= Article =
☆ ☆ ☆ ☆

I’ve wired several points now in this way. Before I lay them in, I get a piece of black tape (I use Gorrilla tape, but any black tape will do) and cut two small slits in it. I then stick the tape under the sleepers so that the wiring loops pass through the slits. This piece of tape not only prevents ballast going down the holes drilled for the vertical wire loops but hides the actual wires. Once ballasted in, you can’t see any trace of them. Hope this helps 😀
Bryan has made some sound advice here. Regards, Charlie.
Hello Charlie. I'm modelling O-16.5, and the points (L.H., R.H., and 'Y'), do not have a frog wire that can be easily attached to like some of the points in the rest of the Peco range.. They are electrofrog, and a very helpful gent in the U.K. sent me a diagram detailing the necessary locations to attach the feeds, the rail links, and the necessary location to cut the switch rails to isolate the frog. I read about a On30 modeller in the U.S. who purchased a small hobby spot welder to duplicate the way that Peco attaches the fine wire to their manufactured points. The heat generated by spot welding is very localized, is instant, and tends not to melt the plastic in any way. I believe that spot welders for hobby use range in price by quite a bit, but if a person wanted to take up a part time job of making battery packs, perhaps one could come in handy? I find that soldering these O-16.5 points is quite finicky, as there is not much room, and the point can become a melted mess if not very careful. Not sure what the answer is, but maybe Unifrog production in the future may include the O-16.5 range. Until then I will sold(i)er on.... EW
Many thanks EW, for looking into your world. My solder difficulties disappear into insignificance compared to yours. Regards, Charlie.
Thank you for an informative video.
Would it be possible to get a review of Tillig turnouts?
Why I am asking is because I feel that they are more attractive in appearance and a bit more cleverly built.
I’m sorry, but I have none. Regards Charlie.

☆ ☆ ☆ ☆

= Written task 1 =
Rewrite the paragraph of the text above that begins "I’ve wired several points now" as a short list of its main facts.

= Data provided =
☆ ☆ ☆ ☆

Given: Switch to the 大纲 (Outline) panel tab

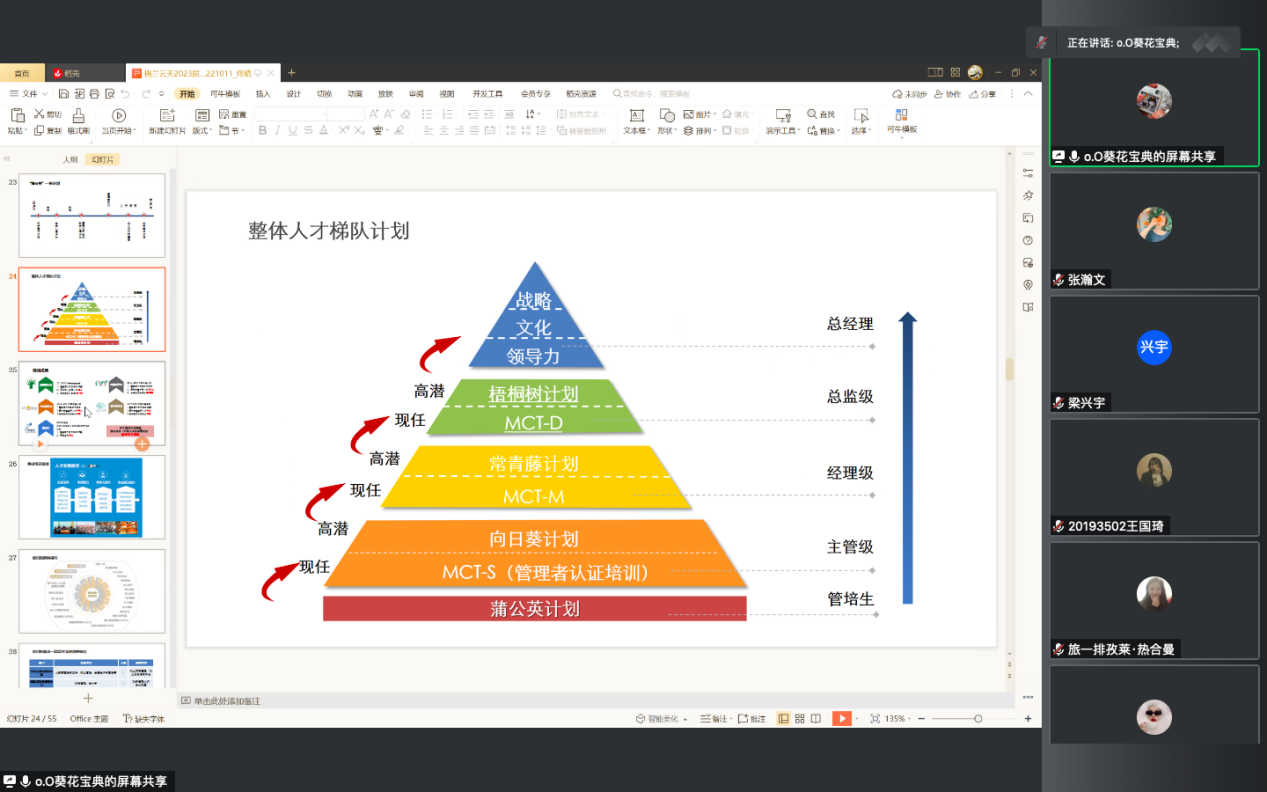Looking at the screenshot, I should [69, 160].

☆ ☆ ☆ ☆

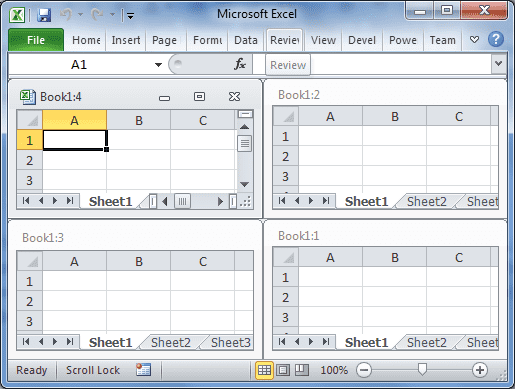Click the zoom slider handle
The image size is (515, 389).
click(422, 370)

☆ ☆ ☆ ☆

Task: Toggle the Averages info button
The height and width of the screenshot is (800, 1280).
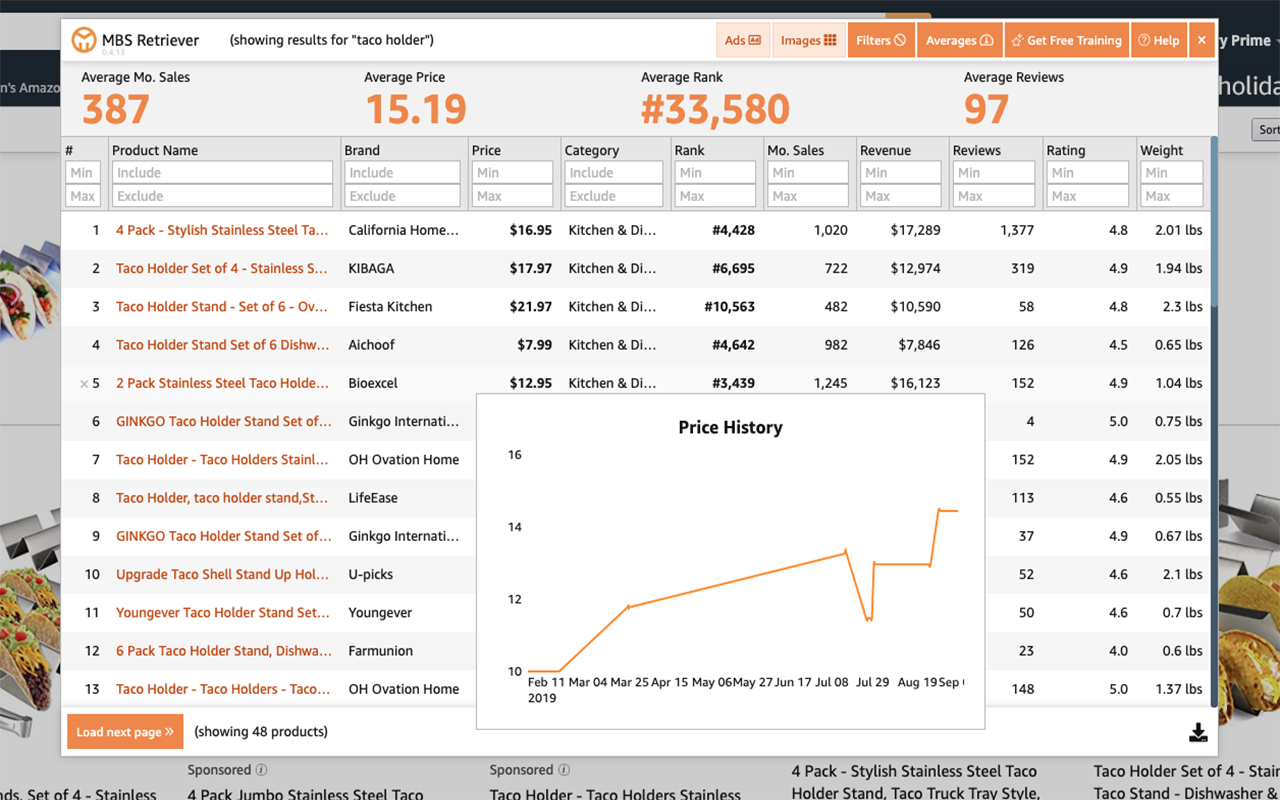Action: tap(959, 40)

☆ ☆ ☆ ☆

= Written task 2 =
Rescale only the entries from the line holding "Task: Toggle the Averages info button" to the line holding "Action: tap(959, 40)", inclusive. Give those lines again, requests included, with each coordinate in the answers multiplied by 0.65 and rounded to a whole number, halves up, and leave out the pictures.

= Exercise solution 1 =
- Several points have been wired this way.
- Before the points are laid, a piece of black tape (Gorrilla tape is used, but any black tape will do) has two small slits cut in it.
- The tape is stuck under the sleepers so that the wiring loops pass through the slits.
- The tape keeps ballast from going down the holes drilled for the vertical wire loops and hides the wires.
- Once the points are ballasted in, no trace of the wires can be seen.

= Exercise solution 2 =
Task: Toggle the Averages info button
The height and width of the screenshot is (800, 1280).
Action: tap(623, 26)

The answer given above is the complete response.